Botanical Garden of the Comenius University (Botanická záhrada UK) is the only botanical garden in Bratislava, the capital of Slovakia. It is located in the Karlova Ves borough, next to the Old Town district and the Lafranconi Bridge by the Bratislava Riverfront and it contains over 4,000 plant species (including 1,200 species of cacti) covering an area of 6.6 hectares.

Botanical Garden of the Comenius University is a scientific and pedagogical institution administered by the Comenius University. Its purpose is the maintenance and expansion of its collection of living plants, providing educational support, and providing expert botanical information to the public. It also serves as a facility for experimental acclimatization of non-local plant species for use in forestry and orchard farming. Botanical Garden of the Comenius University is the oldest public botanical garden in Slovakia. It is open to the public from 1 April to 31 October each year during the daytime, and visitors have to pay an entry fee.

== History ==
In the 16th century the medical doctor Juraj Purkircher (1530-1578), a citizen of Bratislava (known under various names throughout its history), had a small botanical garden next to his house which was visited by the famous botanist Carolus Clusius during his trip to the Kingdom of Hungary.

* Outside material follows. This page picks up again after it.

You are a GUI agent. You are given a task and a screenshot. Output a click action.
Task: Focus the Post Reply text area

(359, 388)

In the year 1653, the Archbishop of Esztergom György Lippay transformed the garden of the Episcopal Summer Palace in Bratislava into a botanical garden designed to serve scientific and popularisation needs. It was the first botanical garden of this type in the Kingdom of Hungary.

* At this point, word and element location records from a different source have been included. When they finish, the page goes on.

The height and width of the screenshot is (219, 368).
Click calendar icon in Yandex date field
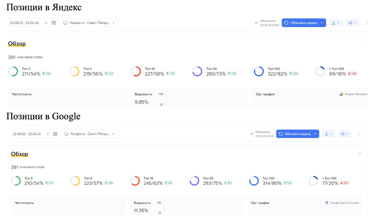pos(54,23)
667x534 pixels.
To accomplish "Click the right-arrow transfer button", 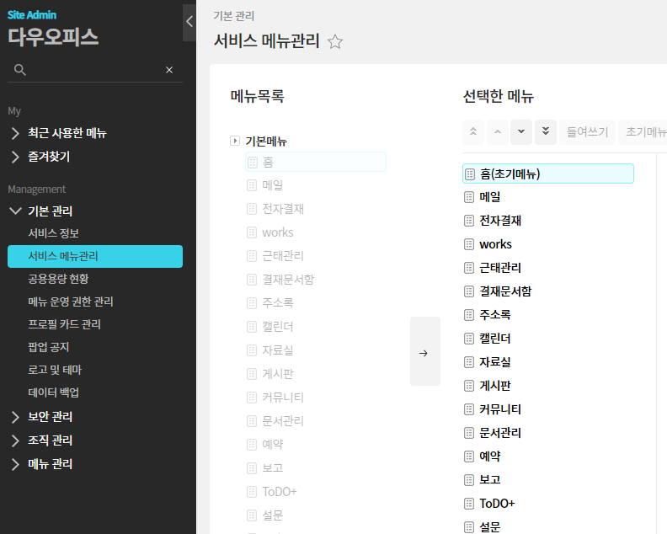I will (424, 352).
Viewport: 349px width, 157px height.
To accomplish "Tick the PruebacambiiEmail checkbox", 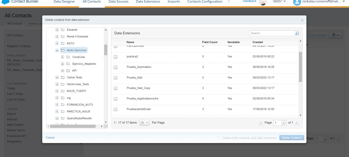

Botanical Garden of the Comenius University was established on 23 January 1942 by the decree of the Ministry of Education and Propaganda. Its construction was supervised by professor František Nábělek, Head of the Botanical Office of the Slovak University, who became its first director. As the most suitable location for its establishment, it was decided to lay the foundations of the new botanical garden at the place around the villa of Mr. Lafranconi in Mlynská dolina. The land lot in question had 6,6 hectares of space, a constant water source due to the presence of the river Vydrica and the location was convenient for both students and citizens of Bratislava. Construction was carried out from 1942 to 1950 according to plans by František Jirásek. After the Second World War an irrigation system was built as well as greenhouses and over 3,000 plant species were planted.

The garden was opened on 4 July 1949 together with the opening of the Bratislava castle hill tunnel and the Slovanská cesta Street. At the end of the 1970s, the garden contained approximately 5,000 different plant species. In the 1980s, the area of the botanical garden was reduced due to the construction of the Lafranconi Bridge. In 1992, the greenhouses were considered technically unfit and they were reconstructed which caused all the greenhouse plants to be planted anew.

== Description ==
The Botanical Garden of the Comenius University has had 5 directors throughout its history, the current one has been Jaroslav Bella since 1991. The area of the botanical garden is also occasionally used for events, exhibitions and open-air summer musical concerts and it is a desired place for weddings. Since 1952, the botanical garden has successfully exchanged seeds with over 530 foreign botanical gardens.

=== Expositions ===
Current exposition is divided between greenhouse plants and outdoor plants. Indoor expositions feature for example an exposition of tropical and subtropical utility plants, an exhibition of Australian flora, a palm greenhouse and a cactus greenhouse. Outdoor expositions feature among others a small japanese garden and a rosarium with over 120 species of roses, one of the most popular parts of the garden.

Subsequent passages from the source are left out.